# AIM OF THE EXERCISE
Copy every line from the records below that holds the word "size".

[Stored data entries]
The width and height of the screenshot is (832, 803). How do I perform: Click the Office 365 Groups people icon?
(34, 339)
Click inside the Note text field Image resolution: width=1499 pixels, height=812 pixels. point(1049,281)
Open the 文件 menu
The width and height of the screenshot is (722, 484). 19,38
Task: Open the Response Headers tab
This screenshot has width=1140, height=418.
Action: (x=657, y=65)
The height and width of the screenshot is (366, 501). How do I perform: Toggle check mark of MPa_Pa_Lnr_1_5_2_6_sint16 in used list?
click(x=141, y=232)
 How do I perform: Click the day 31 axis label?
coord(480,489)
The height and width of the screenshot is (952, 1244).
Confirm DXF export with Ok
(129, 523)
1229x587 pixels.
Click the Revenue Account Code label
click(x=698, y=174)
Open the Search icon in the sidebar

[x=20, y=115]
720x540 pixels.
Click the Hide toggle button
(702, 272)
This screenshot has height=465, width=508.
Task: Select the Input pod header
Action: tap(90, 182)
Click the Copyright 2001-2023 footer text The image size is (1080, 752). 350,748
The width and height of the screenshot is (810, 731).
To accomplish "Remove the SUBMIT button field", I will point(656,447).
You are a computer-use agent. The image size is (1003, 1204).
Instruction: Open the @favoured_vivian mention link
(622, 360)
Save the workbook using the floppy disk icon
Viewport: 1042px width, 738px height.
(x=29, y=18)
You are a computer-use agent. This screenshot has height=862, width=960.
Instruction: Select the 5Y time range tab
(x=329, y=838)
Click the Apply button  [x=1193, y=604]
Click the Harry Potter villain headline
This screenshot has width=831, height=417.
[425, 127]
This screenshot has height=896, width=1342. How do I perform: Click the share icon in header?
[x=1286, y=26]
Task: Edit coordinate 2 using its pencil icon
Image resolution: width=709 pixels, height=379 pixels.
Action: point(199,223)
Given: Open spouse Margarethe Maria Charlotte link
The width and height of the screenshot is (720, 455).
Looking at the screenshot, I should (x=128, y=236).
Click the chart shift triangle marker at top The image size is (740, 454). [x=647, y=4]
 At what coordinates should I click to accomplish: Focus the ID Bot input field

# THE COMPLETED TASK
Click the Copyright 2001-2023 footer text The image size is (1080, 752). 350,748
You are a computer-use agent. The image size is (1003, 1204).
Click the chart shift triangle marker at top The image size is (740, 454). [x=647, y=4]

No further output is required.